Für den deutschen Fußball ist die bevorstehende WM in Katar eine Chance: Die Mannschaft hat die Gelegenheit, zu beweisen, dass sie nach wie vor zur Weltspitze gehört. Nach der Blamage bei der WM 2018 und dem enttäuschenden Abschneiden bei der EM 2021 könnte sie damit ihr angekratztes Ego wieder aufpolieren. Die Umstände dafür sind aber alles andere als ideal. Denn die Austragung der WM in Katar steht schon seit einiger Zeit in der Kritik, insbesondere aufgrund der Arbeitsbedingungen auf den Baustellen der WM-Stadien. Kurz vor Beginn des Turniers melden sich nun einige Funktionäre des deutschen Fußballs zu Wort – und werden ungewohnt deutlich.
DFB stellt Forderungen an FIFA
Der DFB richtete sogar einen eigenen Kongress zum Thema „Sport und Menschenrechte“ aus, auf dem das Thema ausgiebig besprochen wurde. Bei seiner Eröffnungsrede stellte Präsident Bernd Neuendorf klare Forderungen an die FIFA. Sie solle einen Fonds zur Entschädigung von Arbeitern einrichten, die beim Bau der WM-Stadien verletzt wurden oder ums Leben kamen. Solche Leistungen seien im Menschrechtskatalog der FIFA ohnehin vorgesehen, die FIFA solle daher ihre eigenen Grundsätze ernstnehmen, so Neuendorf. Auch Oliver Bierhoff, Geschäftsführer der deutschen Nationalmannschaft, meldete sich auf dem Kongress zu Wort. Er betonte zwar, dass die Mannschaft ihre Lust am Turnier nicht verlieren dürfe. Trotzdem sieht er auch den deutschen Fußball in der Verantwortung, sich schwierigen Fragen zu stellen.

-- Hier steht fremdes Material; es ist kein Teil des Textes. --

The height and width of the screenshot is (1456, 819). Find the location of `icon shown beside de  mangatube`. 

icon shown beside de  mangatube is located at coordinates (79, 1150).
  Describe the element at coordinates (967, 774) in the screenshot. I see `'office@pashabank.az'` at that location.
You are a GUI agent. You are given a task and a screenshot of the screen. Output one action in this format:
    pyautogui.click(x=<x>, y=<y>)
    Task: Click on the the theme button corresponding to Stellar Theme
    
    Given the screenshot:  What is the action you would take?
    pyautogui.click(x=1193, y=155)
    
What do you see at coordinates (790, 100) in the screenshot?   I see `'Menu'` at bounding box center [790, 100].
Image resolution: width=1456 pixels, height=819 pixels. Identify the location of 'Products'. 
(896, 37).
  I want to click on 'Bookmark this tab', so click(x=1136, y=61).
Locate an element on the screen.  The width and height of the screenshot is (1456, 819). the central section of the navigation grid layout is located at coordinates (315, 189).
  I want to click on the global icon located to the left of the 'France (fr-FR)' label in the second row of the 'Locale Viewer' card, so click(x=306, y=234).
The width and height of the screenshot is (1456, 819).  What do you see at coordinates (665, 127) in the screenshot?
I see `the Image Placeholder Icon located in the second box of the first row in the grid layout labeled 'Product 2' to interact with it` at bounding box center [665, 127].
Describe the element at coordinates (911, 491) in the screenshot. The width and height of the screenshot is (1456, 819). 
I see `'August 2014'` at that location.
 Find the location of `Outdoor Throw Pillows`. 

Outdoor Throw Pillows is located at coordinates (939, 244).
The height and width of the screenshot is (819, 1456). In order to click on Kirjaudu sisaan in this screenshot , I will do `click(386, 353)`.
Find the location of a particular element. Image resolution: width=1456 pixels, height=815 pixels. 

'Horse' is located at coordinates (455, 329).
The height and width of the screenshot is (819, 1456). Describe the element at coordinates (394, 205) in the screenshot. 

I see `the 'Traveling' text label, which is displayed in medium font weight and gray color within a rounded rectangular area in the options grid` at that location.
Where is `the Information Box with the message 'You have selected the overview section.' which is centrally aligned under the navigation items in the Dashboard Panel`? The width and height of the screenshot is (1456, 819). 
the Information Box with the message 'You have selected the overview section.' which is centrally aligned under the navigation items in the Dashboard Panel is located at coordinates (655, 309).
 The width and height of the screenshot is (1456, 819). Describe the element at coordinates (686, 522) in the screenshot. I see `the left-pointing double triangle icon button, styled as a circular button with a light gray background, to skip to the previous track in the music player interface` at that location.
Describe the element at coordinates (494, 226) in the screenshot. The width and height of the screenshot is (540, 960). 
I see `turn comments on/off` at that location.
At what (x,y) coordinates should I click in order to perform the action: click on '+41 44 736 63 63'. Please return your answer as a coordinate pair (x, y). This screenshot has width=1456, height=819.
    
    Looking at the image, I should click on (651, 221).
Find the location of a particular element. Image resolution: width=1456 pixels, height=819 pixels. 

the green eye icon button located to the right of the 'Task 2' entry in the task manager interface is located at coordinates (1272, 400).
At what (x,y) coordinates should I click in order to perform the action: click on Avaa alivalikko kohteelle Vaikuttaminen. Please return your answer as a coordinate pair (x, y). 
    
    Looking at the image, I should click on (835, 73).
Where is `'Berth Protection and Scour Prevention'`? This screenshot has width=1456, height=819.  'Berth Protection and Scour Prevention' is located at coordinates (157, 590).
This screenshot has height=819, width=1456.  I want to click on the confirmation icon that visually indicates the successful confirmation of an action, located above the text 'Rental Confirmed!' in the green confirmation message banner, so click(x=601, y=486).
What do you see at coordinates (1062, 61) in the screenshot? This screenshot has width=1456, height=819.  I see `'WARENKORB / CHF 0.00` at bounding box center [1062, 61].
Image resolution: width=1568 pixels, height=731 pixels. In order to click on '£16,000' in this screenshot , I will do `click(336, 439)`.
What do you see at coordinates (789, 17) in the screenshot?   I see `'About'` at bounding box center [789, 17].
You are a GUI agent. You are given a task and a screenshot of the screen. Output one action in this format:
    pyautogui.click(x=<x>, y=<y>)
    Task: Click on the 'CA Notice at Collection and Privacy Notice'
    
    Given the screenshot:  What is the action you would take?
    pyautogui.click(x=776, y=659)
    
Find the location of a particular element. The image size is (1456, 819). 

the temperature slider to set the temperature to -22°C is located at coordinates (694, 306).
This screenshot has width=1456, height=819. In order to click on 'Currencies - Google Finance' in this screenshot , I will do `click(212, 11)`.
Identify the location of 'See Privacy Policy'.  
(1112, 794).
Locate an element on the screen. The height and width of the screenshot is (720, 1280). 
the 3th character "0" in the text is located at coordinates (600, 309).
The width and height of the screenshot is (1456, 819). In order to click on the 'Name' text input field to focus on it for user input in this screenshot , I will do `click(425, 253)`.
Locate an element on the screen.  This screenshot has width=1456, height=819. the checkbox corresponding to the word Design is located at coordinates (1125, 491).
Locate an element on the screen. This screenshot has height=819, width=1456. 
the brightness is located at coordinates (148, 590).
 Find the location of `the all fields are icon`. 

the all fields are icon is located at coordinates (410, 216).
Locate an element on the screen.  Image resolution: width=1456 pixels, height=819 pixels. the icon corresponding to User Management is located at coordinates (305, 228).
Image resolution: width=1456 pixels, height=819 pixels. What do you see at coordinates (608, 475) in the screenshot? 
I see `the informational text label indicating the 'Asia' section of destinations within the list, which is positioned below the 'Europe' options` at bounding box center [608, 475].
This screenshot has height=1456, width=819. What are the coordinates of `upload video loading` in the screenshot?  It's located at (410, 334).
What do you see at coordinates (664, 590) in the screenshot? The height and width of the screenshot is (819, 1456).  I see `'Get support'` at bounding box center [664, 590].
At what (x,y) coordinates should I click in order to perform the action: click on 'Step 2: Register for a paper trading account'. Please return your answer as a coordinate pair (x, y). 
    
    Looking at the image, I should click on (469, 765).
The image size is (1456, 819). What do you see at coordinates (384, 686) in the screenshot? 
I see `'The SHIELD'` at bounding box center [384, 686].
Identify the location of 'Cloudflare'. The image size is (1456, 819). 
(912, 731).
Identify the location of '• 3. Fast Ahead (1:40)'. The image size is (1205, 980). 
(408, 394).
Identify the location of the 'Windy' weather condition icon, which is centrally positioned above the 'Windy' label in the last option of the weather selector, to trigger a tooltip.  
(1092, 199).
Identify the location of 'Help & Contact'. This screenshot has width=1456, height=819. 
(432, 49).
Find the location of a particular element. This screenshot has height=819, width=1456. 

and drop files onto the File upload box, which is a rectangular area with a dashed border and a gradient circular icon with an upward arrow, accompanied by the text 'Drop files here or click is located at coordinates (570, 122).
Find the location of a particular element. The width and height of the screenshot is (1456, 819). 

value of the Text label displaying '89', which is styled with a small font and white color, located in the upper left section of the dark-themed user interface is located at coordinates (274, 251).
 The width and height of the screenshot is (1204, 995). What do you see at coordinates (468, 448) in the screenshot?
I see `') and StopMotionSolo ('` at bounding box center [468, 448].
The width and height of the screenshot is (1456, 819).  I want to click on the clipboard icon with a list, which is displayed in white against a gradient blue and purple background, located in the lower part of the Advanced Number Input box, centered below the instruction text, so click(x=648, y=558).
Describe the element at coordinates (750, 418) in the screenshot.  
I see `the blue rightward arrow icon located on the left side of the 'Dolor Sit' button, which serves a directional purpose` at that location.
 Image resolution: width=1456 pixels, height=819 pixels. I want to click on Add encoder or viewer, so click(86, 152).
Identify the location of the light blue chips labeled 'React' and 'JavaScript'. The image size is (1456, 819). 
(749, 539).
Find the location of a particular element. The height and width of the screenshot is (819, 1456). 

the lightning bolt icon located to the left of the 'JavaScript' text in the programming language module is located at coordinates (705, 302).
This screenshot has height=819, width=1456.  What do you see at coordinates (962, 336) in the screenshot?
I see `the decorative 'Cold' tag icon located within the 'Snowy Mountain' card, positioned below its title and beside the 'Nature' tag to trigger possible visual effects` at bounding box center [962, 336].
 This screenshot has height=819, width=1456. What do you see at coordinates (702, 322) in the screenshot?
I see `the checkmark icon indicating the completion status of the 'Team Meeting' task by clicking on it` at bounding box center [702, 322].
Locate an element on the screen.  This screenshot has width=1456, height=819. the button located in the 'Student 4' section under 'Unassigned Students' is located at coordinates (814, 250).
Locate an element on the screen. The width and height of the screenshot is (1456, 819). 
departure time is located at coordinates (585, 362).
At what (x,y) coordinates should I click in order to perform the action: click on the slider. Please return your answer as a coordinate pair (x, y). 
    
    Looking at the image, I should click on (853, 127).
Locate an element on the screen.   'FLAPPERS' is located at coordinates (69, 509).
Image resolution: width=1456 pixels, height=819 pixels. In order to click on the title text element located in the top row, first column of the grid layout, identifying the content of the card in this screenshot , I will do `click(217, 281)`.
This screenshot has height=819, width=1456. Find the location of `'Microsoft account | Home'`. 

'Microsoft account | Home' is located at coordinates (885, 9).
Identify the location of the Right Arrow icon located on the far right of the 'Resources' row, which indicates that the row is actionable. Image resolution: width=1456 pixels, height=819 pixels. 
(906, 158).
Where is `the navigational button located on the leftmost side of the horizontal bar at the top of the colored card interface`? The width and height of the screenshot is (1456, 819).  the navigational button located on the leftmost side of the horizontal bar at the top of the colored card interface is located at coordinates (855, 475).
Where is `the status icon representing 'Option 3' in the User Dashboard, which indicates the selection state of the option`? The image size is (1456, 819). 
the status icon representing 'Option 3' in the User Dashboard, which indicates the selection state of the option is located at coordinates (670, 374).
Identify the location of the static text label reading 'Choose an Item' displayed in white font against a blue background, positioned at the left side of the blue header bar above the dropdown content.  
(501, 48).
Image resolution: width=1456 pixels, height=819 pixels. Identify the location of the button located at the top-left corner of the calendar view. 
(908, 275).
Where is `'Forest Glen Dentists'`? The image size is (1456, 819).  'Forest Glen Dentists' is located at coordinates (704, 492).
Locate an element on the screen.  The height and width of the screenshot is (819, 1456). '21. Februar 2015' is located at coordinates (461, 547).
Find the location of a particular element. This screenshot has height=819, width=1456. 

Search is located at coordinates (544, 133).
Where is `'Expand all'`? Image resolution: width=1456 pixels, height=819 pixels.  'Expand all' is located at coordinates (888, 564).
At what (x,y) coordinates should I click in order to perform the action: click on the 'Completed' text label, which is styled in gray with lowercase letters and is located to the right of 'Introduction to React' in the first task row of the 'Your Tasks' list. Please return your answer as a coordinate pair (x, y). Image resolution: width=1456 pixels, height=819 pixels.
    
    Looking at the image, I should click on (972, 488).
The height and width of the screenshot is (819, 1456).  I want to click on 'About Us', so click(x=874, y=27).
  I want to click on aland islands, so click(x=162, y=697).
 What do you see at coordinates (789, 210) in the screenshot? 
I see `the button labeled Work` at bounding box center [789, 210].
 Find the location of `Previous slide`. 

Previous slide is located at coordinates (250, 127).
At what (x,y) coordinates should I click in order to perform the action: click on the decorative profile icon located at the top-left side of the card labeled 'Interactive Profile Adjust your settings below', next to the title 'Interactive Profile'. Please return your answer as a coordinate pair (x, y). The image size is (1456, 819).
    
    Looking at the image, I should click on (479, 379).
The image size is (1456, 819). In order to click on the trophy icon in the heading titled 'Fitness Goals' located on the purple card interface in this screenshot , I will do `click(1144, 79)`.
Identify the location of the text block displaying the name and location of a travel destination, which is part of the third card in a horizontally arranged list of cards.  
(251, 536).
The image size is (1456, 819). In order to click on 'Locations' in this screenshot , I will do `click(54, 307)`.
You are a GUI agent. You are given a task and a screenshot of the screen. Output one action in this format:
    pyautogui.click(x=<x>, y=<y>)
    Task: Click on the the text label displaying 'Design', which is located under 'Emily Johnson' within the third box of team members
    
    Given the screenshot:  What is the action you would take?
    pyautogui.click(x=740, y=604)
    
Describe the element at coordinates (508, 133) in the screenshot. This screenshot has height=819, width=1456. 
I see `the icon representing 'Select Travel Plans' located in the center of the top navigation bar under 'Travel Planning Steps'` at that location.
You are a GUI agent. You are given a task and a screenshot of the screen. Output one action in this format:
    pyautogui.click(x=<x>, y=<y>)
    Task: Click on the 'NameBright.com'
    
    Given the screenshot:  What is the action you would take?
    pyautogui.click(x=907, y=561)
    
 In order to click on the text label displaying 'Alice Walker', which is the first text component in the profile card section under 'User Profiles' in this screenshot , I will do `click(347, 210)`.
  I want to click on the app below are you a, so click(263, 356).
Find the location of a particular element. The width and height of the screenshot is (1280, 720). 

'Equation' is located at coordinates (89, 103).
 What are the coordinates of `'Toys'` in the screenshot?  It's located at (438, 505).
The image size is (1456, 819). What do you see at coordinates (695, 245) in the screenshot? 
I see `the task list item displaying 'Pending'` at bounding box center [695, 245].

Hansi Flick: Deutliche Worte
Noch deutlicher wurde Bundestrainer Hansi Flick. In einem Interview mit der Süddeutschen Zeitung machte der 57-Jährige klar, dass er die Entscheidung für Katar als Gastgeber für falsch hält. Es sei offensichtlich, dass in Katar sowohl in Bezug auf die Menschenrechte als auch in Bezug auf die Nachhaltigkeit vieles nicht stimme. Schon vor einigen Wochen hatte Flick seine Bedenken geäußert, damals aber noch etwas vorsichtiger. Er fände es schade, „dass dieses Turnier keine WM für die Fans wird“, hatte er Mitte August erklärt. Viele seiner Bekannten würden auf die Reise nach Katar verzichten, sei es aufgrund der hohen Preise, sei es aufgrund der Menschenrechtsverletzungen in dem Emirat. Nun, zwei Monate vor Beginn des Turniers, hat er sich zu deutlicheren Worten durchgerungen. Die Anreise zur WM stellt Flick aber natürlich ebenso wenig in Frage wie der DFB.
Vorfreude bei Fans weiter hoch
Trotz aller Probleme bleibt die Vorfreude auf das Turnier bei vielen Fans groß. Der Großteil der rund 2 Millionen Tickets ist bereits verkauft, Fans aus aller Welt werden zu der Veranstaltung anreisen. Streamingdienste wie DAZN oder Sky Sport verzeichnen schon jetzt einen Anstieg der Abonnements. Und auch die ersten Sportwetten auf das Event werden schon abgeschlossen. Als Favorit für den Turniersieg gilt aktuell Brasilien, gefolgt von Frankreich und England. Aber auch Deutschland räumen die Buchmacher ordentliche Chancen ein: Aktuell rangiert es bei vielen Wettanbietern auf dem sechsten Platz der Favoritenliste. Die Vorfreude dürfte auch deshalb hoch bleiben, weil die WM inmitten aller Sorgen um einen kalten Winter einen Lichtblick bietet. Die Eröffnungspartie des Turniers findet am 20. November zwischen Katar und Ecuador um 17 Uhr deutscher Zeit statt. Deutschland spielt seine erste Partei am 23. November um 14 Uhr deutscher Zeit.